La vérité, c’était que concernant le kesa, quelle que soit l’époque, personne n’avait jamais surpassé Jiun Sonja. De plus, cet ensemble de très nombreux kesa qu’on appelle les ‘Mille Robes’ , est conservé à Kôkiji. Kôkiji était donc un endroit essentiel ; c’est pourquoi, alors que j’étudiais le kesa et que les questions surgissaient les unes après les autres, je fus toujours capable d’y trouver des réponses claires et précises à mes problèmes.

Je me rendis ensuite au temple Yôsenji, à Matsusaka, dans la péninsule d’Ise. Mais de là aussi je partis. En 1914, j’entrai au  Kôfukuji à Nara. Là-bas, une grand-mère du nom de Kitamura Satoko, qui venait toujours écouter mes histoires à Yôsenji, me rendit visite. Elle me demanda de lui faire faire le tour de Nara. Je l’accompagnais donc, et à pieds nous visitâmes la ville.

À ce moment-là, alors qu’un peu par hasard nous nous trouvions devant les statues des dix grands disciples du Bouddha, je commençais à donner des explications sur les funzo-e qu’ils portaient.

“J’aimerai bien moi aussi porter un kesa comme ceux-là, un jour”, lui dis-je.

“Où est le problème ? Je peux vous en faire un !” , me répondit-elle tout simplement. Et c’est ainsi que la décision fut prise !

ÀÀ l’origine, les funzo-e étaient cousus avec des tissus souillés parce qu’ils avaient été abandonnés dans les cimetières, utilisés pour les règles des femmes ou pour les accouchements par exemple. Ils étaient rassemblés, lavés soigneusement, réunis en patchwork et cousus pour former un kesa . Cependant, comme dans notre pays par exemple, on ne peut pas rassembler ce genre de tissus souillés, il allait falloir utiliser des tissus devenus inutiles.  Parmi tous les différents kesa, ceux-là étaient considérés comme les plus nobles, les plus élevés, les plus respectés.

Puisque qu’il avait été convenu que cette grand-mère allait me coudre un funzo-e, il fallait avant tout lui en montrer un vrai qu’elle prendrait comme modèle. Je me rendis donc à Kôkiji pour emprunter un kesa. Mais les kesa qui étaient conservés à Kôkiji, même pour simplement les déplacer, il fallait les maintenir parfaitement à l’horizontal, on ne pouvait même pas les transporter un tant soit peu penchés. Les personnes en charge de leur conservation en prenaient, dans le plus grand respect,un soin extrême. Il était donc hors de question d’en emprunter un.

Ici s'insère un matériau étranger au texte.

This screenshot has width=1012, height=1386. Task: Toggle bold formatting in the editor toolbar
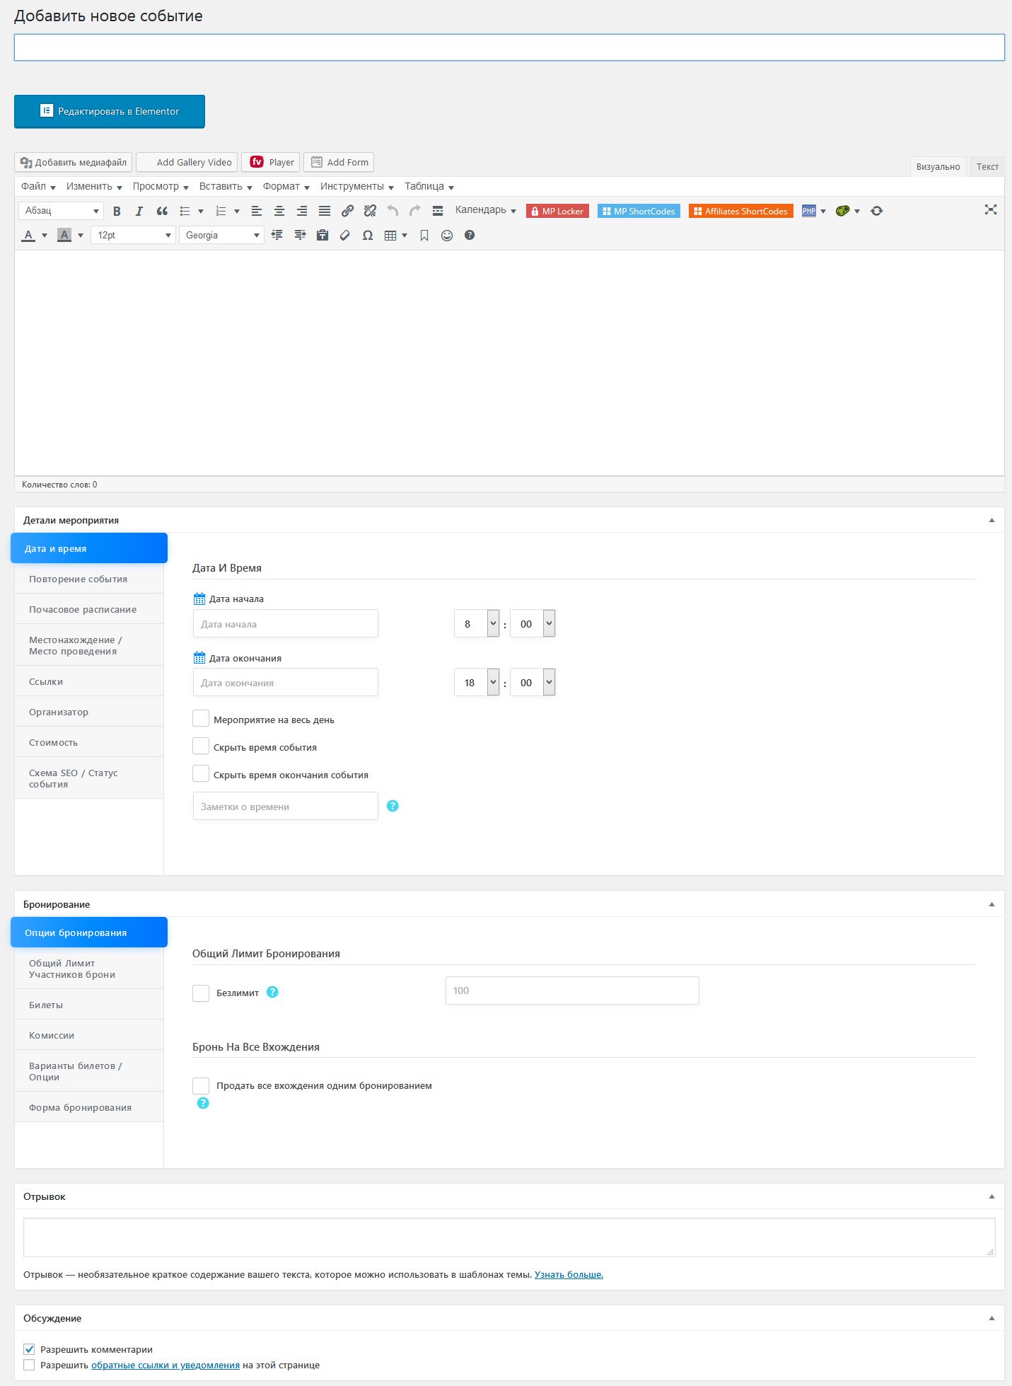point(117,211)
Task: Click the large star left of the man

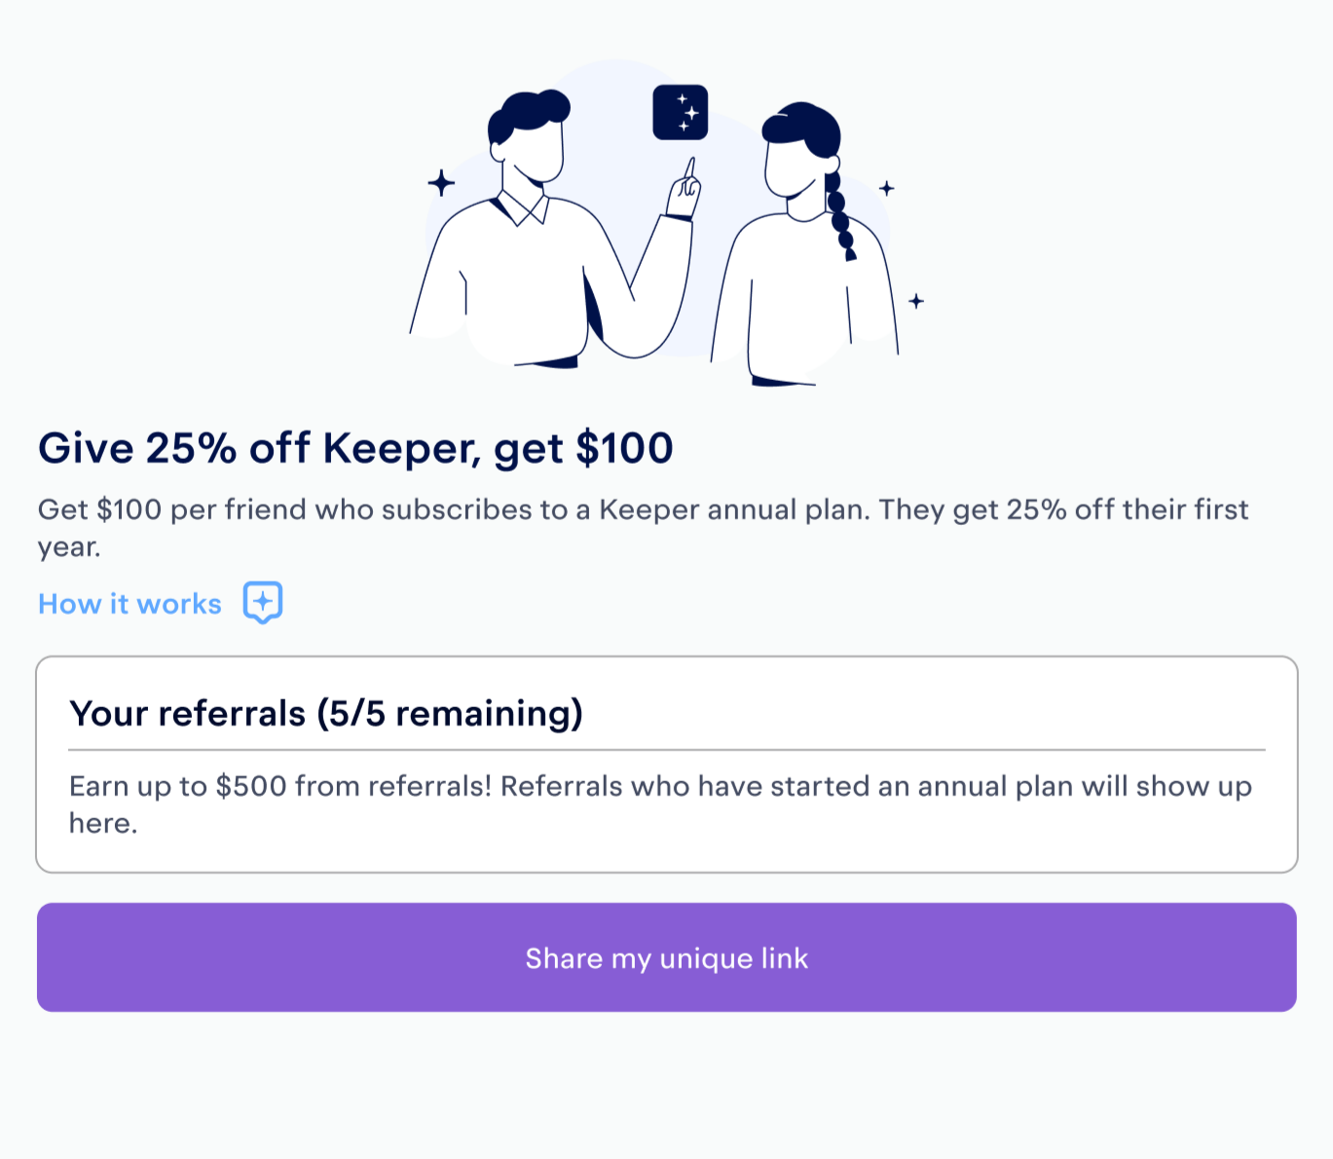Action: point(441,182)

Je consacrai toute mon énergie à trouver une solution à ce problème. J’appris finalement que de nombreux kesa nyohô-e étaient conservés à Chôeiji, dans la ville de Fuseshi, un temple de la même obédience que Kichishôan. Ce temple était le premier dont Jiun Sonja prit la direction. Ce fut donc Kichishôan qui adressa une requête à Chôeiji, pour pouvoir emprunter un kesa, et ainsi, enfin, il fut possible de montrer à madame Kitamura un authentique kesa.

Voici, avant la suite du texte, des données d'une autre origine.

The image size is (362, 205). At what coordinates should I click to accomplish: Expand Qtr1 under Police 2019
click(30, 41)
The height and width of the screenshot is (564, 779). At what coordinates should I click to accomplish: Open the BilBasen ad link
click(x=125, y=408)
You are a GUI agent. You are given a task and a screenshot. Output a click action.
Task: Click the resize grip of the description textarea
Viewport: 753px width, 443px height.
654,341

Cependant, simplement en regardant ce modèle, Madame Kitamura ne fut pas capable de comprendre de quelle manière il avait été cousu ! Il n’y avait pas d’autre solution que d’en découdre les pièces sur une petite section pour en comprendre la fabrication. Ensuite, tout  a été remis en place et recousu avec le plus grand soin puis retourné à Chôeiji.

Madame Kitamura Satoko avait un jeune frère vendeur de ceintures de obi à qui nous avons demandé de teindre un grand nombre de chutes qui lui restaient. En les assemblant, elle pu enfin me coudre un kesa. Ce kesa, aujourd’hui encore, reste mon principal et plus beau funzo-e à quinze bandes.

Et pourtant, il restait des choses que je ne comprenais toujours pas autour du kesa. Par exemple, qu’est-ce que pouvait bien être un kesa kusshô-e? Je l’ignorais. C’est pourquoi j’ai poursuivi mes recherches sur le sujet.

Si l’on y réfléchit bien, cette vie consacrée à l’étude, je l’ai passée près de Nara, l’ancienne capitale au coeur du Japon, là où l’on trouvait l’expression la plus élevée de la culture classique. À cela, il faut ajouter que pendant les voyages que je faisais pour donner des conférences dans les monastères tenus par des nonnes, j’étais inévitablement au contact direct de ces nobles traditions, et qu’ainsi j’en ai été imprégné.